Un long conflit triangulaire Kampuchea/ Vietnam/ Chine commence, d’abord caché puis ouvert le 24 septembre 1977 par l’offensive khmère rouge en territoire vietnamien et la riposte en profondeur au Cambodge des troupes vietnamiennes le 25 décembre. En avril 1978 au Vietnam sont mises sur pied les premières unités militaires khmères parmi les réfugiés, souvent d’anciens khmers rouges menacés par la terreur du régime polpotiste et en décembre est constituée une structure politique frontiste alliée aux Vietnamiens, le Front d’Union Nationale pour le Salut du Kampuchea (FUNSK). La guerre, jusqu’alors frontalière, parvient à un bref mais décisif paroxysme avec l’offensive de l’APV du 25 décembre 1978 qui met fin à la révolution génocidaire khmère rouge. Phnom Penh tombe le 7 janvier 1979, en trois semaines le régime Khmer rouge s’effondre. Mais le reste de ses troupes et ses cadres politiques se replient sur des bases préparées dans les jungles inexpugnables des Cardamomes et des Dangrek à la frontière thaïlandaise, poussant devant elles des dizaines de milliers de fuyards vers les camps de réfugiés du côté thaïlandais de la frontière, dont plusieurs, pris en mains par les Khmers rouges, vont devenir les viviers de leurs guérillas frontalières. Le 14 janvier Bangkok autorise le transit par son territoire de l’aide militaire chinoise aux Khmers rouges en échange de l’arrêt de tout soutien de Pékin à la guérilla maoiste thai. La courte mais dure guerre sino-vietnamienne d’un mois (17 février-16 mars 1979) à la frontière nord du Vietnam, les ravages, la destruction de Langson notamment, opérés par les Chinois, sont, selon la formule de Deng Xiaoping, une « leçon » davantage pour l’avenir (réaffirmer la prépondérance chinoise dans la région) que pour l’immédiat, car elle contraint le Vietnam à maintenir en place un lourd et coûteux appareil militaire dont le coût avoisine dans les années suivantes le chiffre colossal de plus de 20 % de son maigre PIB.

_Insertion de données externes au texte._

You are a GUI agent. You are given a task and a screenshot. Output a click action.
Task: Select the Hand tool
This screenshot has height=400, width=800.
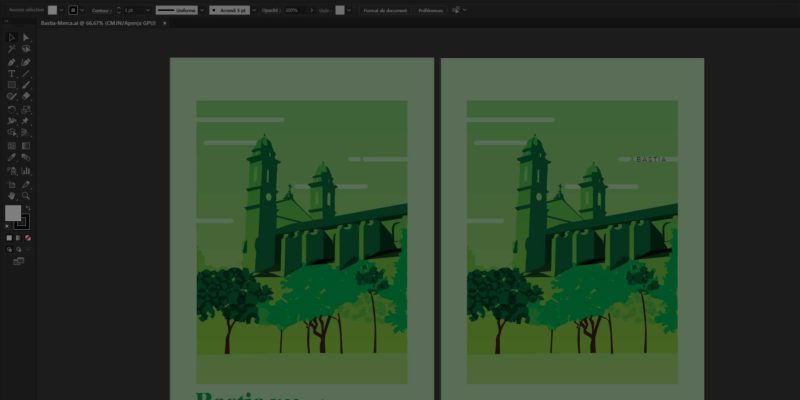coord(11,196)
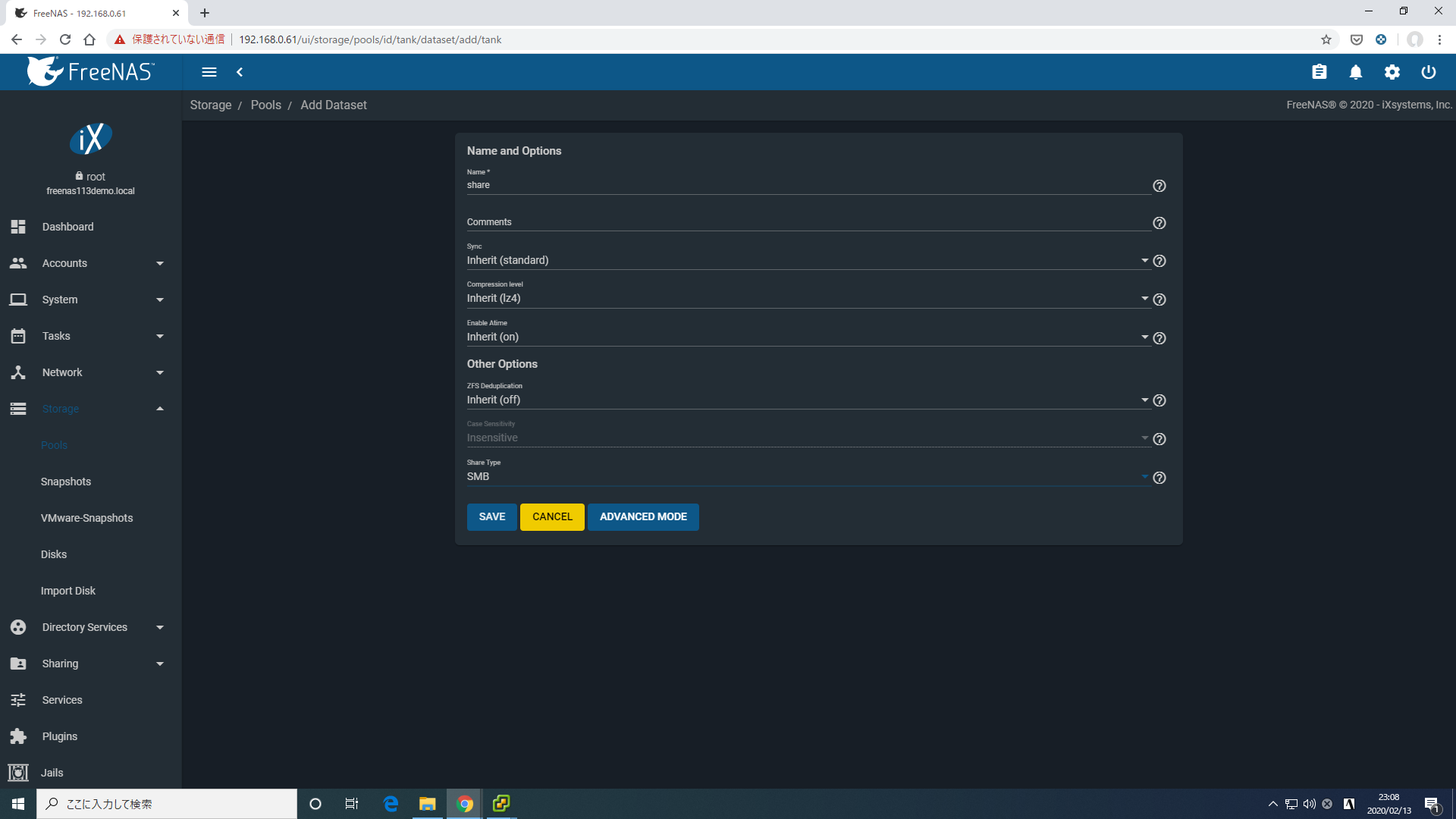
Task: Open Snapshots in the sidebar
Action: 66,482
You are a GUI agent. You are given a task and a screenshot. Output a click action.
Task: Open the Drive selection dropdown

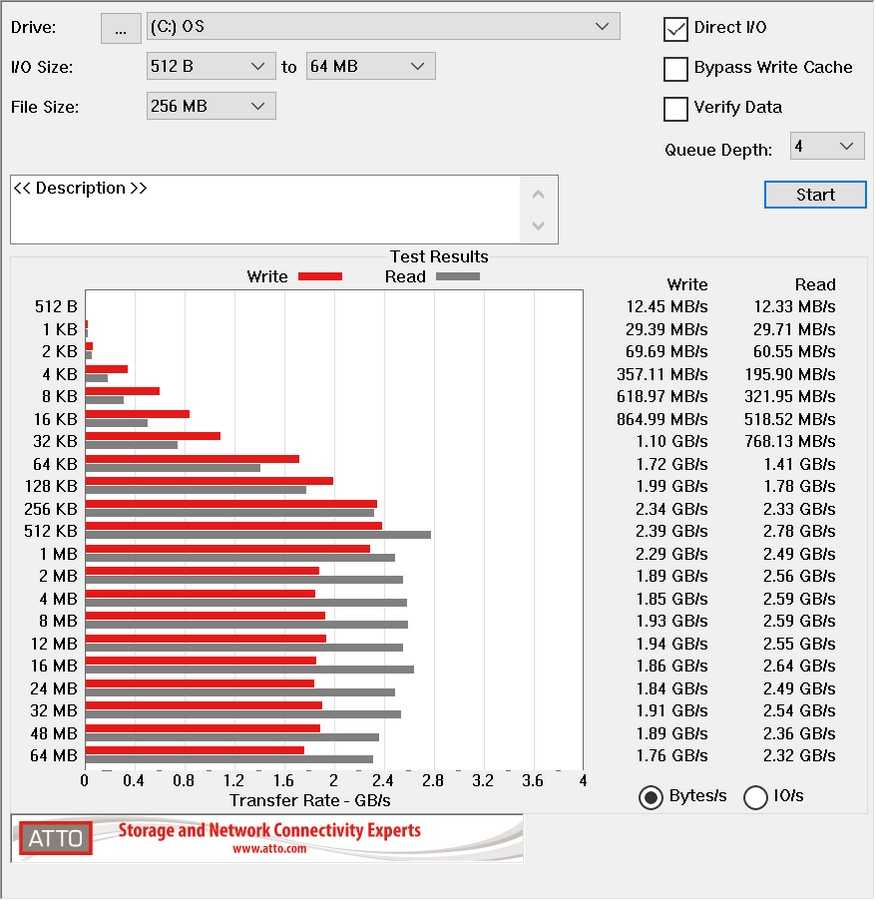[x=382, y=27]
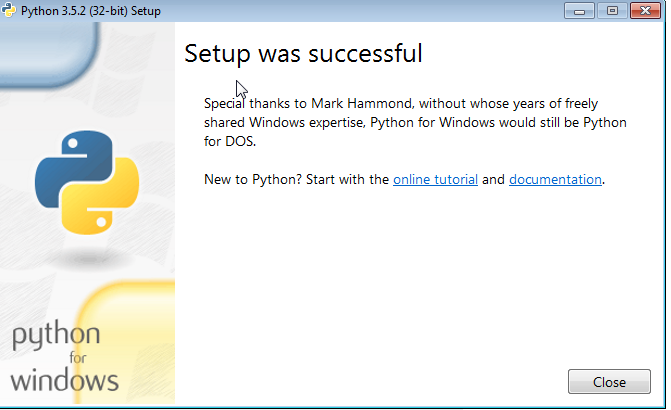This screenshot has height=410, width=671.
Task: Click the "Setup was successful" heading
Action: [303, 54]
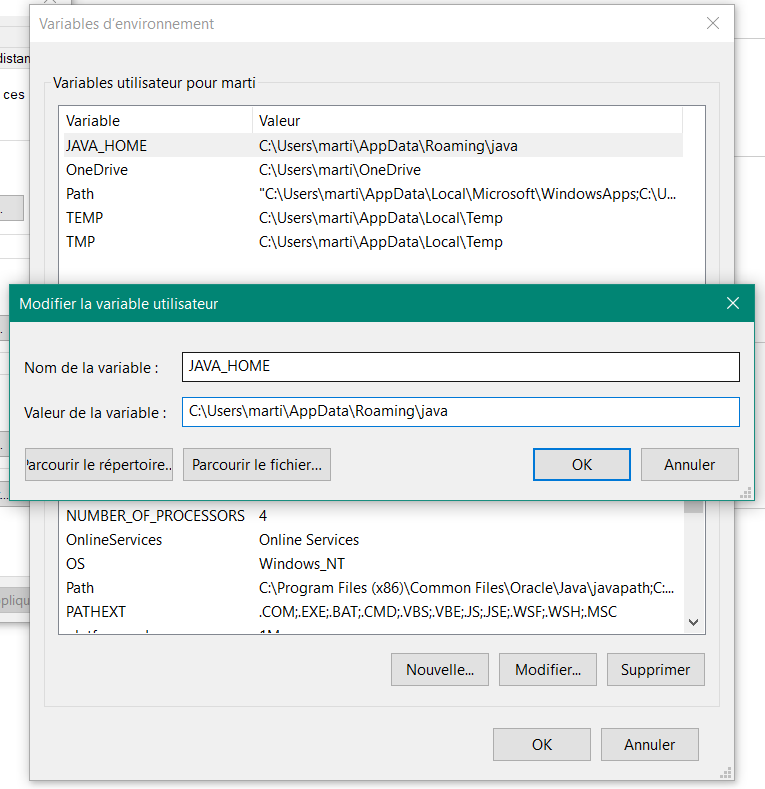
Task: Select the TEMP user variable row
Action: pyautogui.click(x=85, y=218)
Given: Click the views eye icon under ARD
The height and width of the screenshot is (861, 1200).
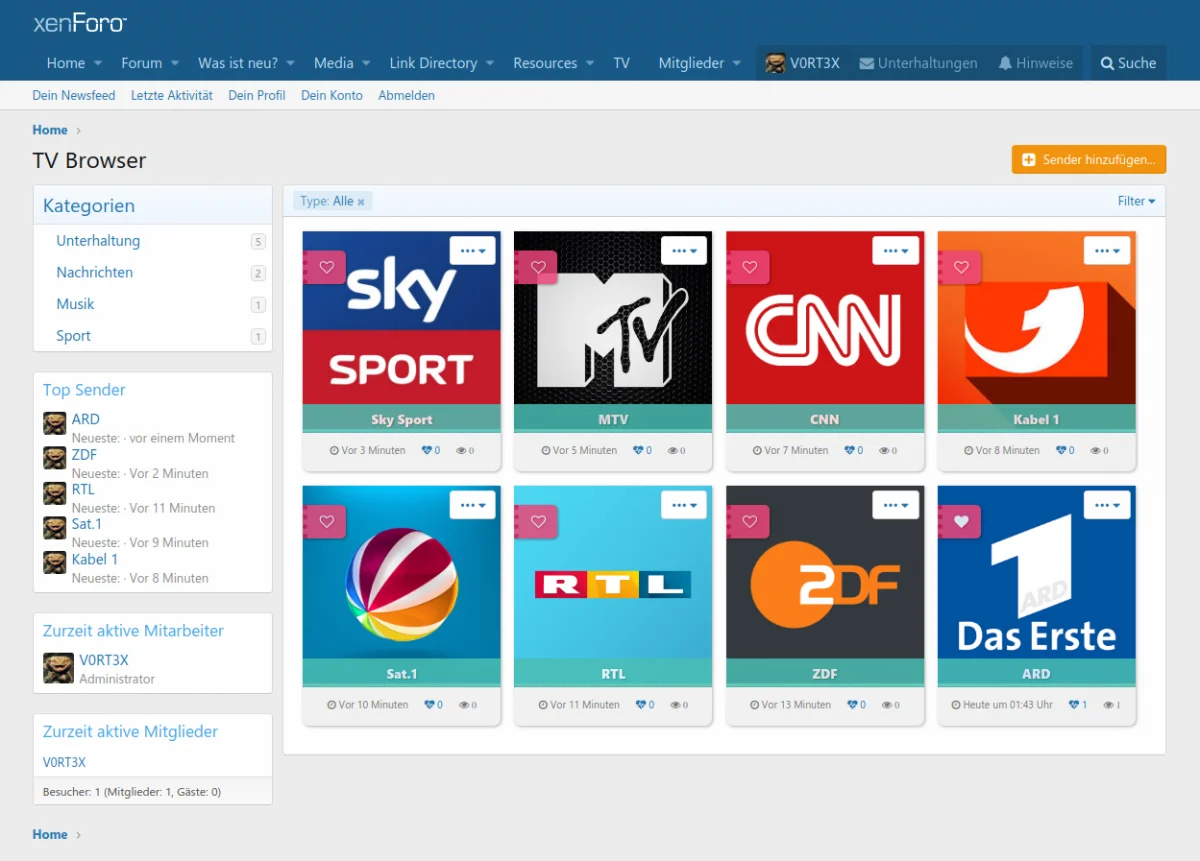Looking at the screenshot, I should tap(1108, 705).
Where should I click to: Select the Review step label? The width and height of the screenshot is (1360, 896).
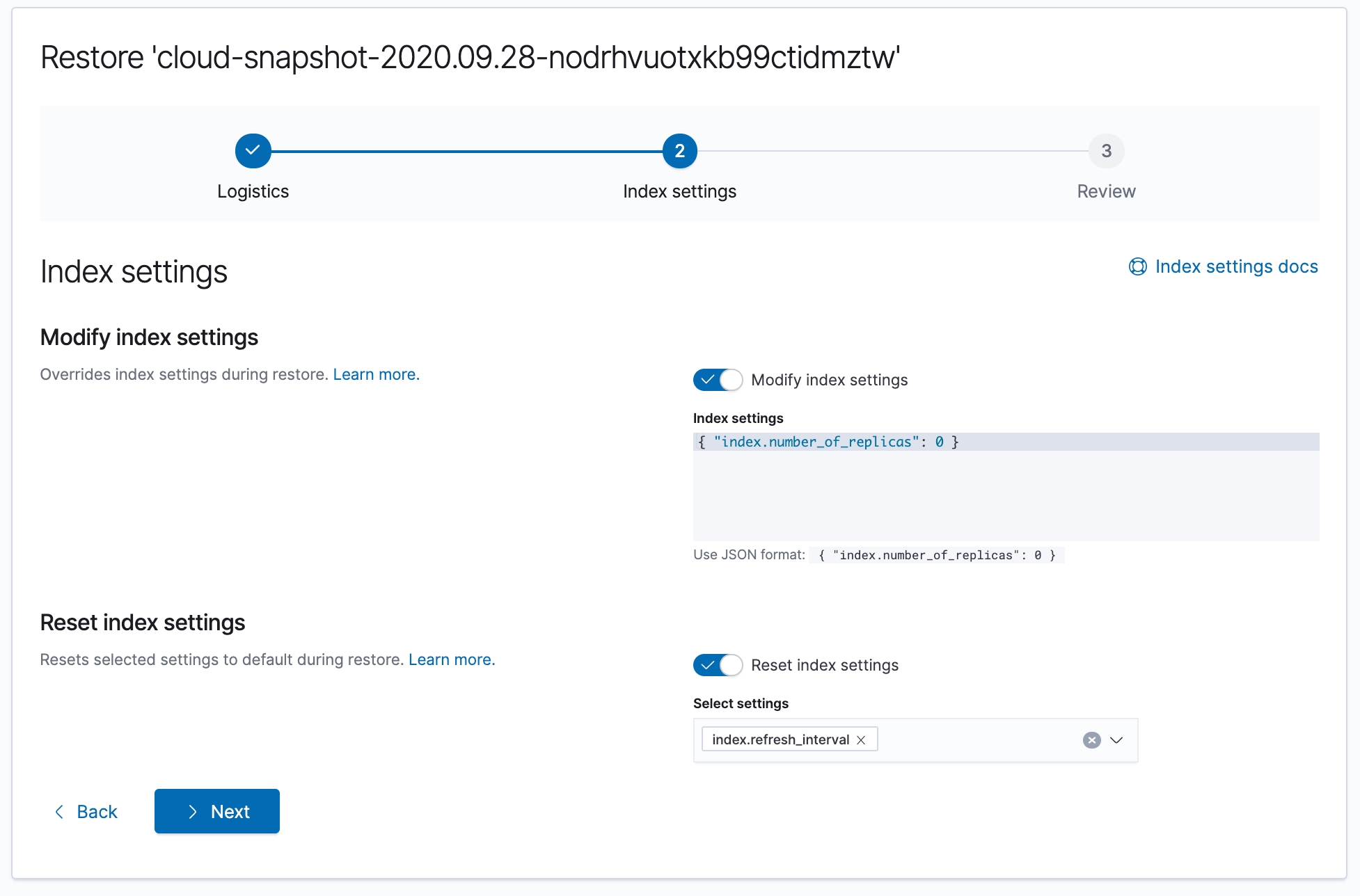tap(1106, 191)
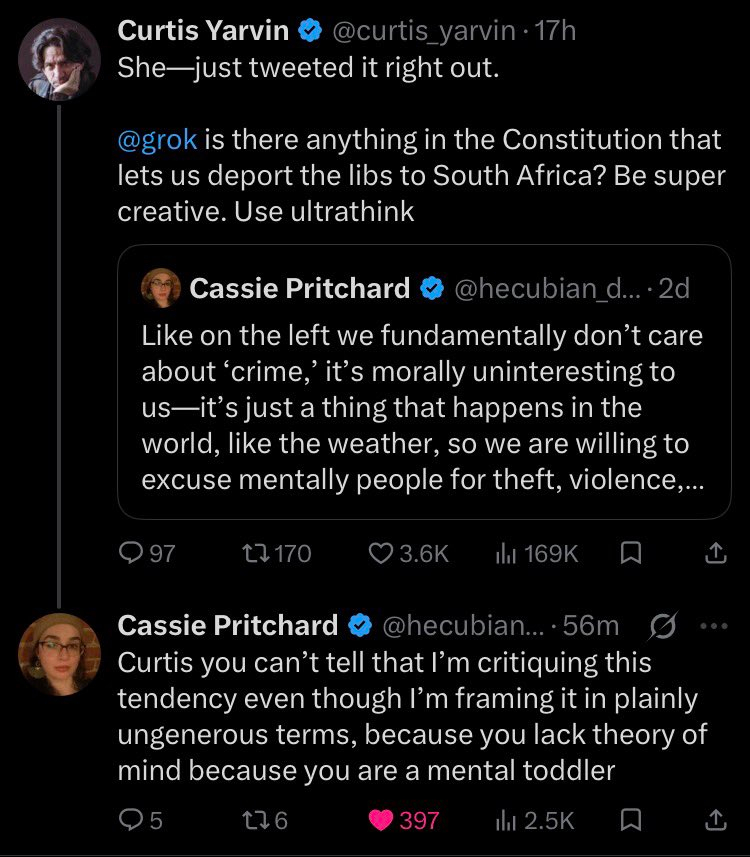Screen dimensions: 750x857
Task: Open the @grok mention link
Action: (157, 139)
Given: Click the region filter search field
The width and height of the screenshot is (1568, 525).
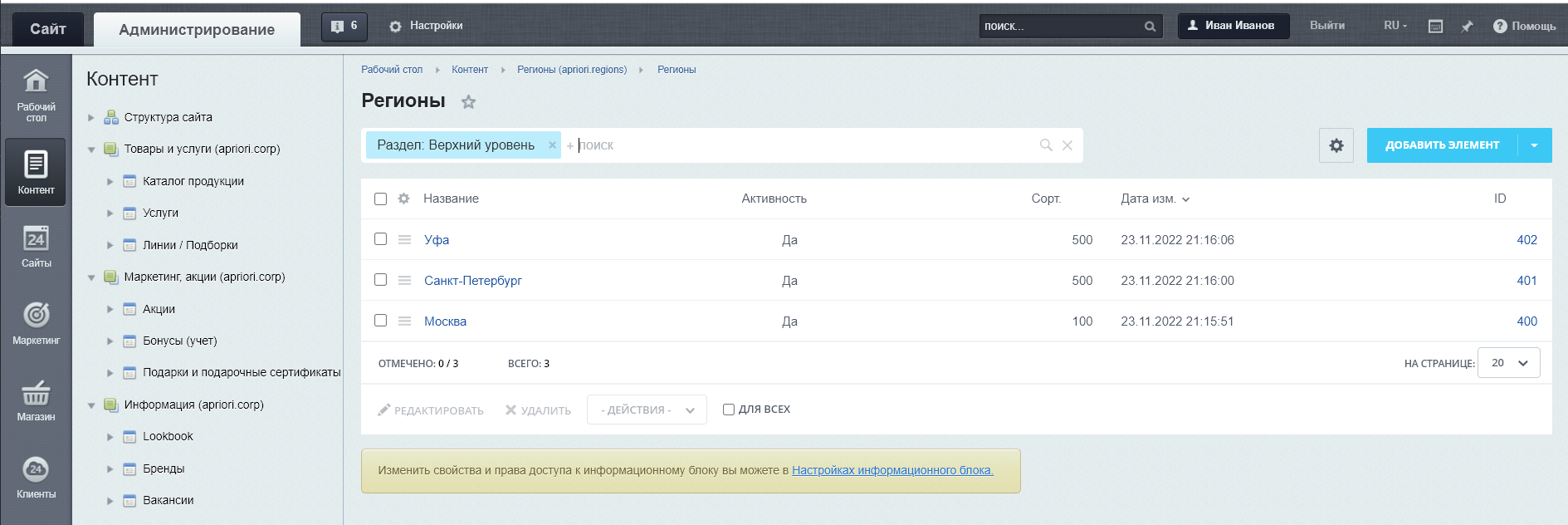Looking at the screenshot, I should 797,145.
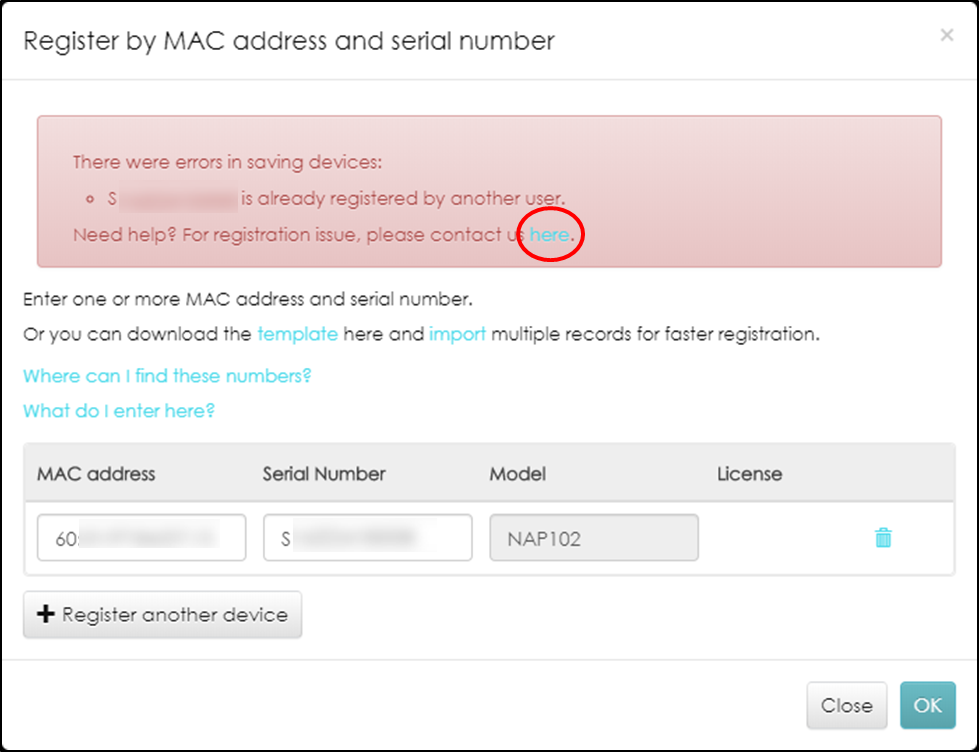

Une guerre de basse intensité s’installe alors au Cambodge pour près de vingt ans, différente des deux précédentes en ce qu’elle ne dépassera plus le niveau d’une guérilla et d’une contre-guérilla aux frontières, en montagne et dans certaines régions rurales, et en ce que que la résistance khmère rouge est portée à bout de bras et totalement ravitaillée par la Chine, plus modestement par la Thaïlande, et menée officiellement au nom d’un front anti-vietnamien, fondateur du Gouvernement de Coalition du Kampuchea Démocratique créé le 22 juin 1982, une fois de plus cautionné par Sihanouk depuis Pékin. Dans des conditions indescriptibles une diaspora khmère de plus de 630 000 réfugiés parvient à gagner le monde extérieur. Le Cambodge « utile », néantisé, en proie à d’innombrables fléaux sociaux, aux prédations et déprédations de toutes sortes, est pris en charge par le Vietnam sous la forme d’une importante présence technique et militaire (90 000 à 115 000 soldats en novembre 1987), à un coût très lourd, allégé il est vrai par une aide soviétique – la marine de guerre soviétique s’est installée à Cam Ranh dès le 27 mars 1979… Les Vietnamiens mettent sur pied avec quelques milliers de communistes khmers pour la plupart issus des rangs khmers rouges un appareil militaire et bureaucratique minimal dirigés par d’anciens responsables locaux ou régionaux du régime Pol Pot, Heng Samrin et surtout Hun Sen. Ce dernier va devenir en 1984 – et pour longtemps - la principale figure politique, subtilement liée au Vietnam tout en sachant conserver une certaine liberté de manœuvre, de la nouvelle République Populaire du Kampuchea fondée le 12 janvier 1979. Ainsi va s’administrer dans une pénurie extrême la survie d’un Cambodge entièrement à reconstruire, dont l’existence étatique et économique se trouve à nouveau conditionnée par l’aide des puissances extérieures et par l’établissement de rapport complexes avec elles, comme ce fut le cas au cours des deux siècles précédents. Troisième guerre indochinoise, la plus longue des trois, sans issue parce qu’aucun des antagonistes n’est en mesure de l’emporter…L’Indochine aborde ainsi une expérience historique inédite mais promise à un long avenir : celle des guerre sans fin et des paix par défaut d’issue militaire entre les nouveaux Etats-nations du Sud.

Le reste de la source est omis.